- Chinese: 同妻

Standard Mandarin
- Hanyu Pinyin: tóngqī
- IPA: [tʰʊ̌ŋ.tɕʰí]

Yue: Cantonese
- Jyutping: tung4 cai1

Tongfu
- Chinese: 同夫

Standard Mandarin
- Hanyu Pinyin: tóngfū
- IPA: [tʰʊ̌ŋ.fú]

Yue: Cantonese
- Jyutping: tung4 fu1

= Tongqi =

Chinese women who have married gay men

Tongqi (同妻 (Tóngqī); Mandarin pronunciation: ) is the neologism for Chinese women who have married gay men. Similarly, tongfu (同夫 (Tóngfū); Mandarin pronunciation: ) is the corresponding neologism for Chinese men who have married lesbian women. Liu Dalin, among the first sexologists in mainland China, estimated that 90% of gay men in China marry a heterosexual woman. By comparison, 15–20% of gay men married women in the United States as of 2010. Sexologist and sociologist Li Yinhe believes there are 20 million male homosexuals in China, of whom 80% marry women.

Gay Chinese men are under social pressure to marry and produce a male heir to continue the family line, as Confucian writers such as Mencius have placed a strong emphasis on this. Until 2016, the one-child policy put additional pressure on these gay Chinese men to pass down their family name. Women are also forced into these relationships due to the fear of becoming leftover women, and also face pressure to start a family.

Because tongqi often face such extreme difficulties, such as physical and emotional abuse from their husbands, they have developed coping strategies and have found places where they are understood and supported by others, such as online support groups. However, there are very few ways for tongqi to find the support they need outside of these groups, meaning that finding a way to permanently reduce these marriages is crucial.

==Etymology==
The word combines 同 tong from (tongxinglian 'homosexuality') or (tongzhi, a slang term for 'gay') with 妻 qi ('wife'). Similarly, tongfu (同夫) combines 同 tong with 夫 fu ('husband').

==Life==
Very few of the women who enter into these marriages are aware that their spouses are gay. Many women have turned to social media because it allows them to maintain anonymity while expressing their feelings about being married to gay men. The majority of these women worry more about the social stigma of being divorced in Chinese society than they do about being in a loveless marriage. For the men, the shame of being stigmatized as homosexual causes them to enter these marriages in the first place. In addition to the emotional toll of being married to a man who does not desire them physically, nearly 90% of these women suffer physical abuse and "sexual apathy" from their husbands. Many women who are married to gay men in China are dependent on the men for financial survival. Even with a divorce, they can be left with social and financial hardships. Only around 30% of tongqi marriages end in divorce, according to a recent survey. Divorce laws in China do not allow women to seek a dissolution of marriage from their husbands if they are gay.
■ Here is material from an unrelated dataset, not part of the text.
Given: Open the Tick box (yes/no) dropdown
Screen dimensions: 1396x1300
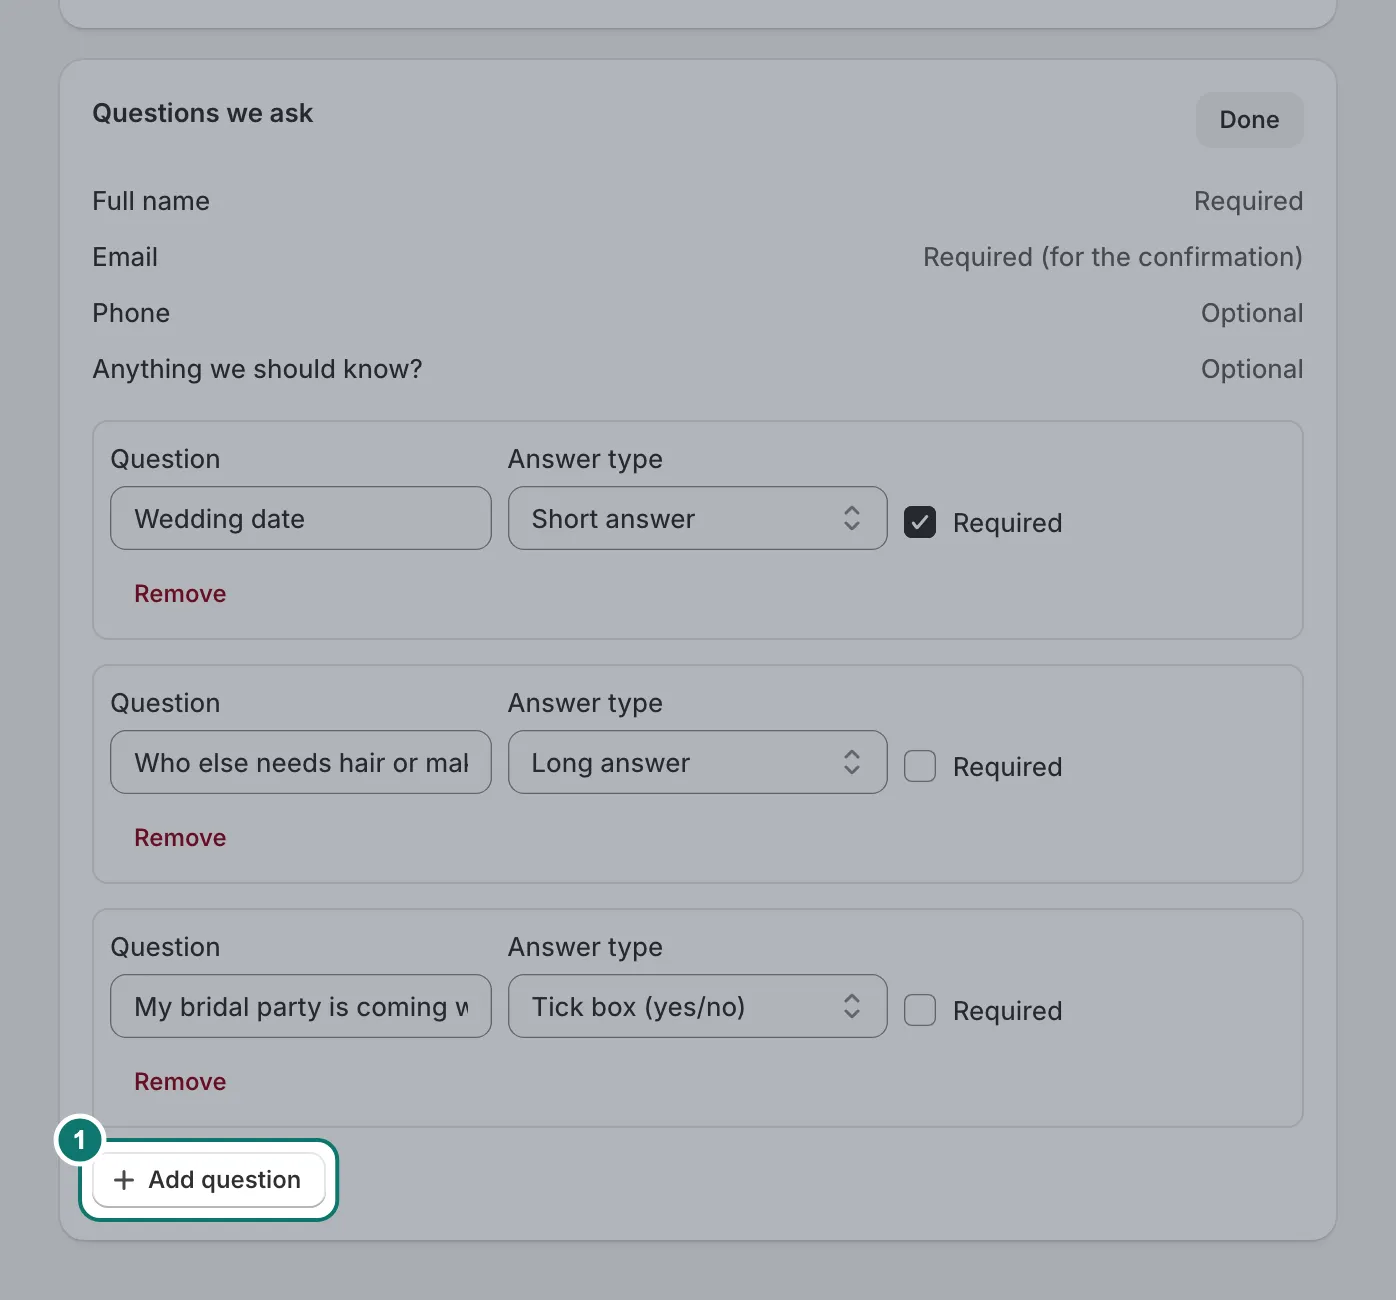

Tongqi also struggle because of the lack of understanding they face from both widespread Chinese society and their families. Even if tongqi find out about their husbands' sexuality and demand a divorce, their families often call their behavior and actions unreasonable, leading to additional problems with their senses of identity. As mentioned above, they also deal with struggles when trying to divorce their husbands, as they are unable to produce evidence of cheating since the Chinese government does not officially recognize same-sex infidelity as cheating or cause for a divorce. Even if they continue with divorce proceedings, it is probable that the husbands will gain custody of their children, since courts will often favor the parent that has greater financial stability, meaning tongqi often don't file for divorce for fear of losing their children and money. Finally, tongqi are at a much higher risk for both physical and emotional problems, such as sexual health issues, partner violence, mental health problems, and marriage dissatisfactions.
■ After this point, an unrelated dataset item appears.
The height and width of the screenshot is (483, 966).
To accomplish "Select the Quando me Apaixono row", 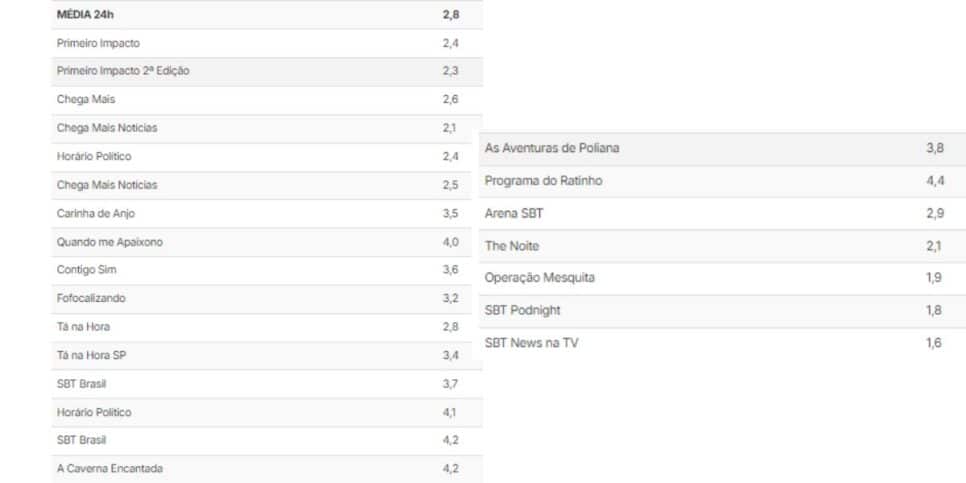I will click(x=267, y=242).
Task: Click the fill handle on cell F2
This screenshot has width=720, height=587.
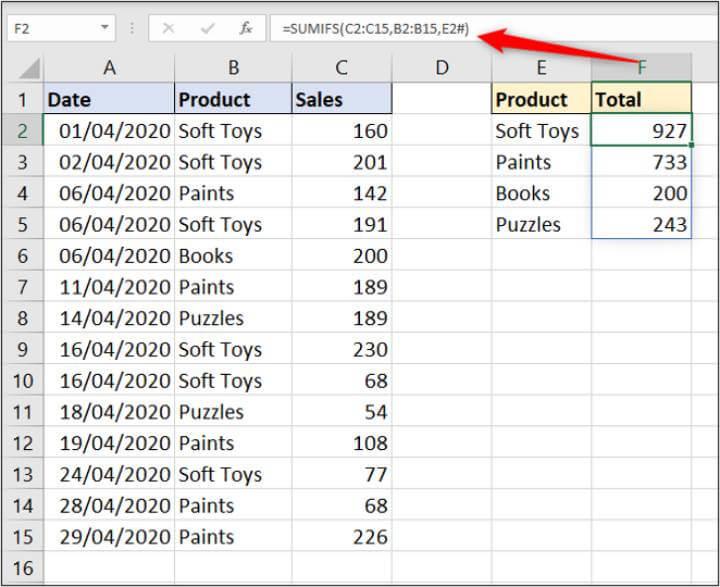Action: coord(690,145)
After tongqi realize that their husbands are gay, there are many types of assimilation and accommodation practices that they have used to regain control of their lives and their senses of identity. Both aggressive and assertive accommodation practices have been used by tongqi in order to assert their dominance and seek permanent changes. Often, the goal of accommodation for these tongqi was to find better lives and empower themselves, but many also expected their husbands could simply change and become loving partners, showing the challenges that arise from a lack of education surrounding homosexuality. However, many have used assimilation tactics instead, in an effort to carry on with their marriages in a somewhat content way, despite the challenges that they sometimes faced with having indifferent husbands.

== Causes ==
Within China, there is much stigma that surrounds the idea of being gay, meaning that many men do not want to come out for fear of facing political, social, and cultural discrimination. This leads men to enter into relationships with straight women, since it is easier for them to marry women than to come out as gay. In addition to this, there is also pressure on these men to continue their family bloodlines, causing them to enter into relationships with women only to please their families and have children. Many even plan to divorce their wives after the baby is delivered, meaning that tongqi have to then deal with the stigma of being divorced, often without even knowing why or if they did something wrong.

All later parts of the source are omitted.